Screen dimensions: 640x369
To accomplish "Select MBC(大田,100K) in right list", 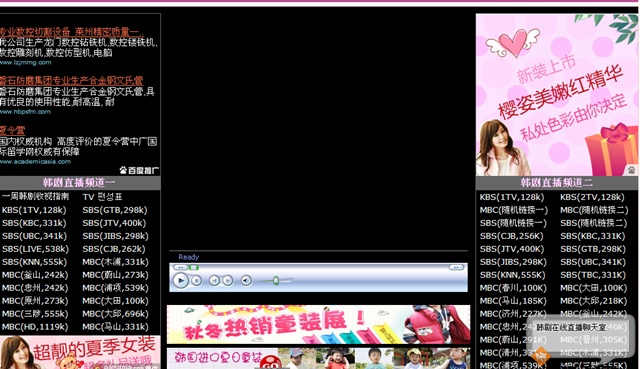I will 593,288.
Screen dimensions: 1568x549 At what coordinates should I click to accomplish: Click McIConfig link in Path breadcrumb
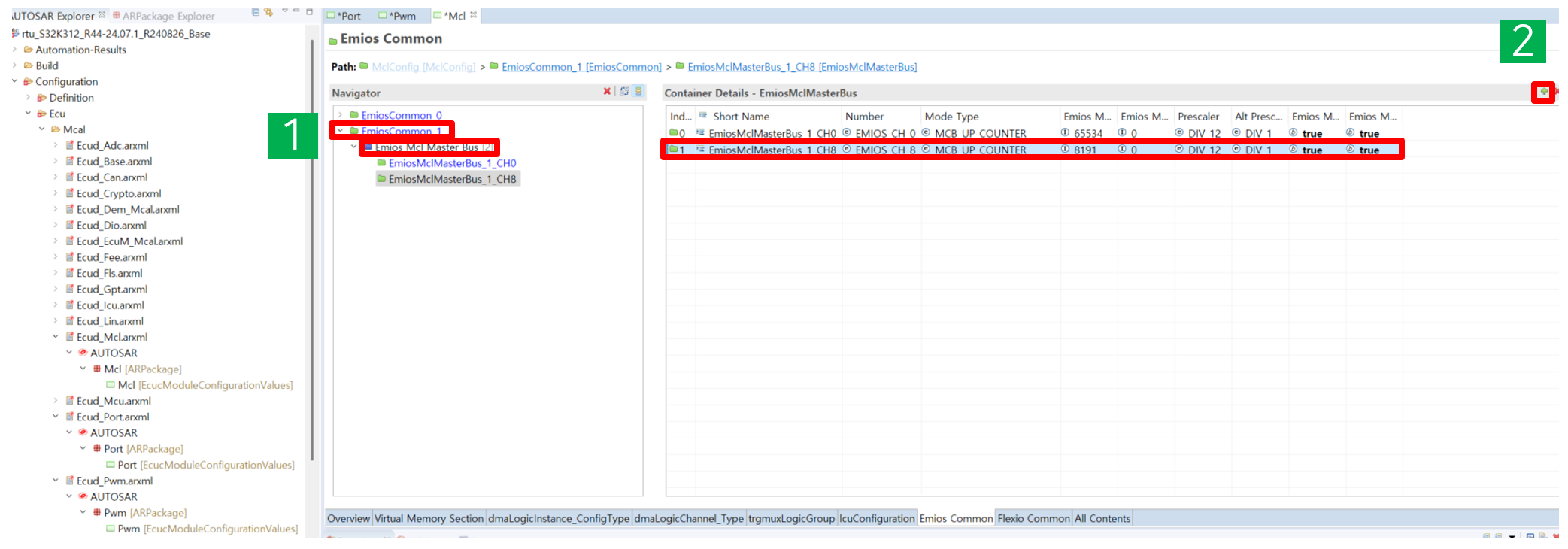pyautogui.click(x=423, y=67)
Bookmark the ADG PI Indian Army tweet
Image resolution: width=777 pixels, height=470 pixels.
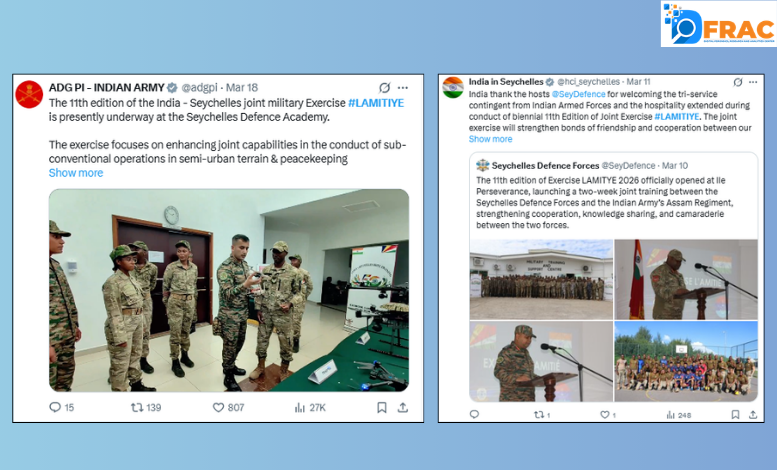click(382, 408)
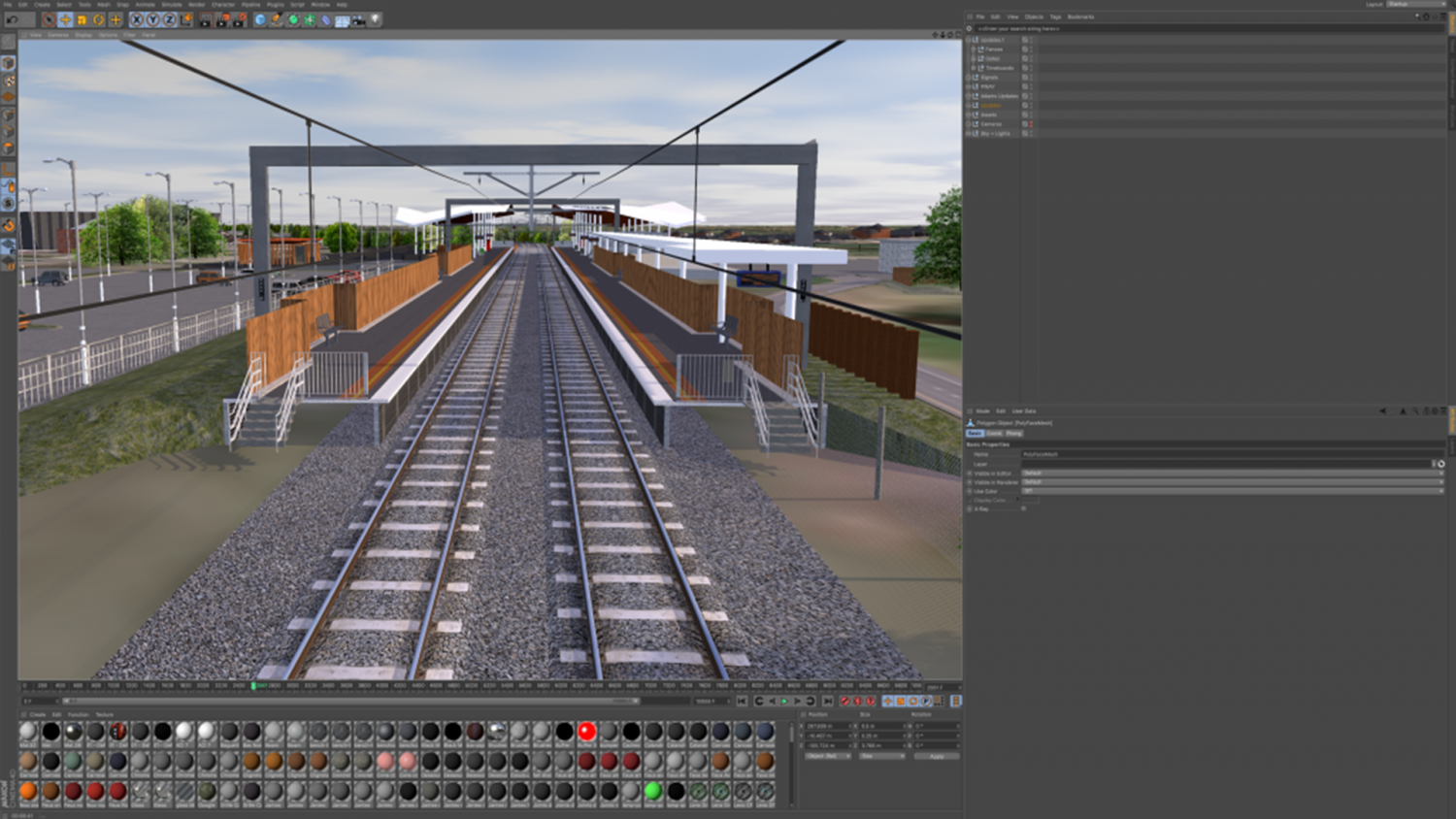Open the Object (Rel) coordinate system dropdown
This screenshot has width=1456, height=819.
click(x=828, y=756)
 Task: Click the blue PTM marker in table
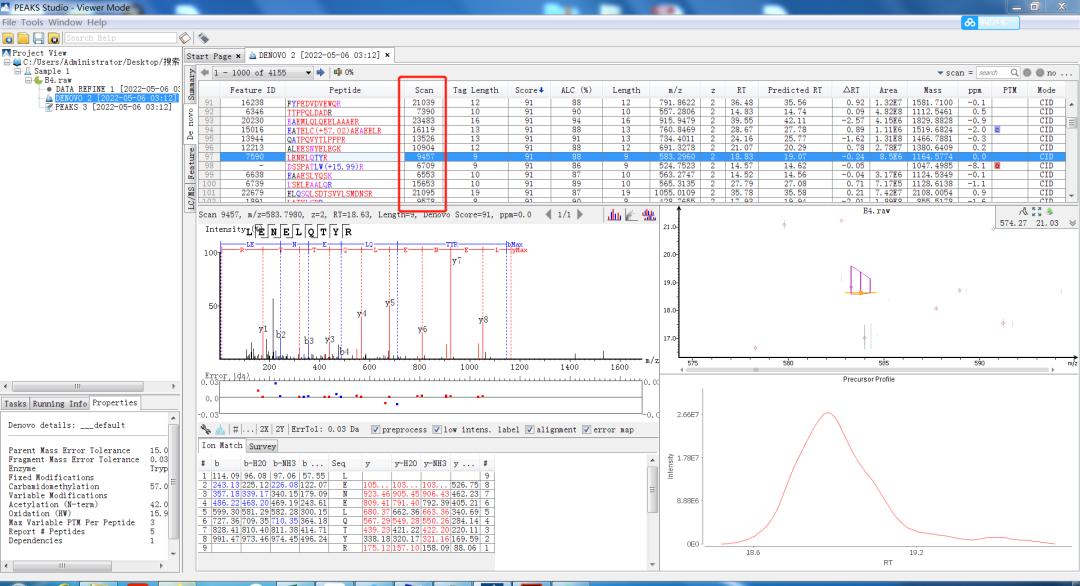click(x=996, y=130)
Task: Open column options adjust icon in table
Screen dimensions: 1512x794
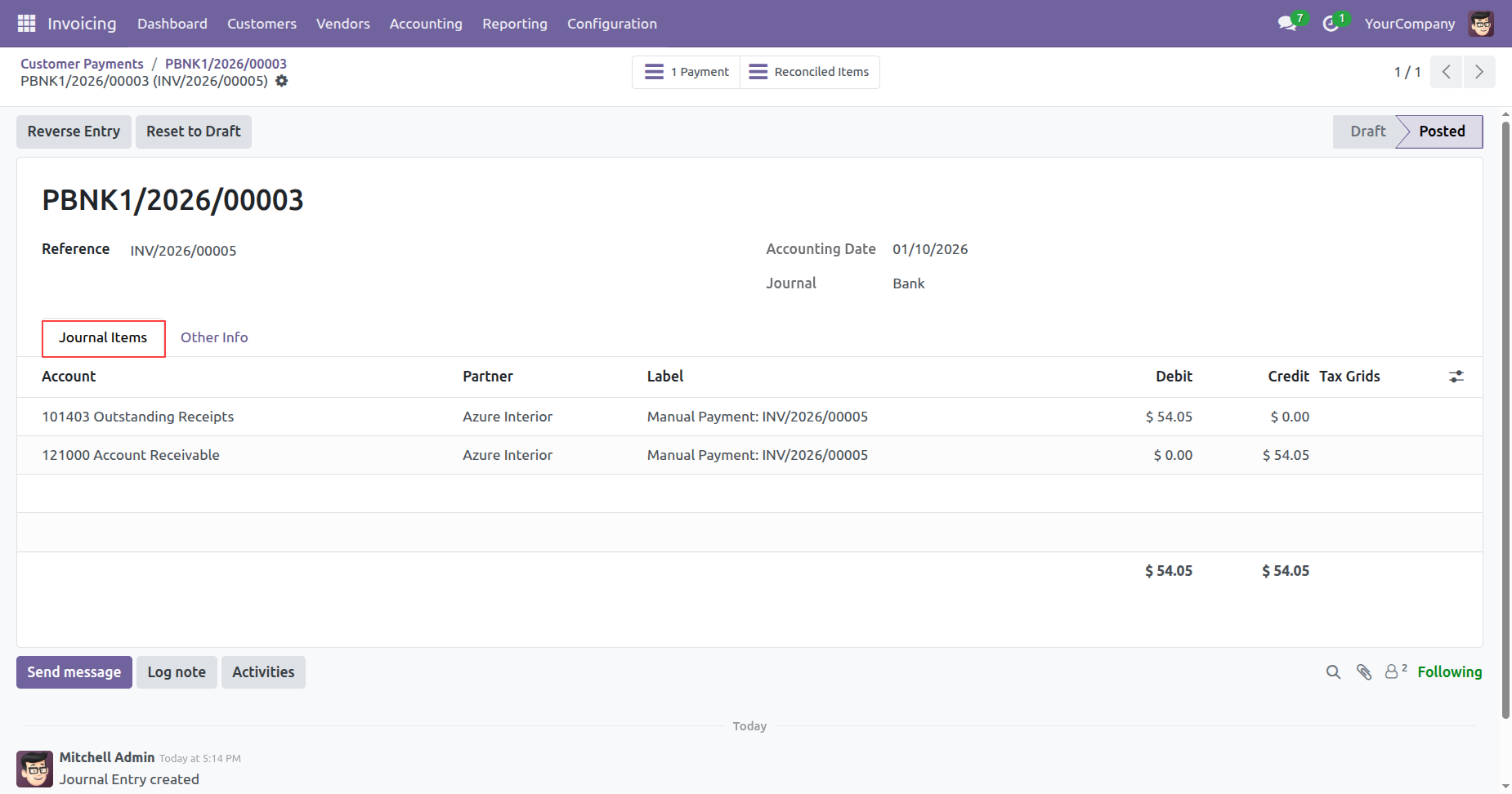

### Work to be completed
Locate the line containing "Task: Click the blue PTM marker in table" in the material above, then repeat it and every later line exactly, with no pictures.

### Task solution
 Task: Click the blue PTM marker in table
click(x=996, y=130)
Task: Open column options adjust icon in table
Screen dimensions: 1512x794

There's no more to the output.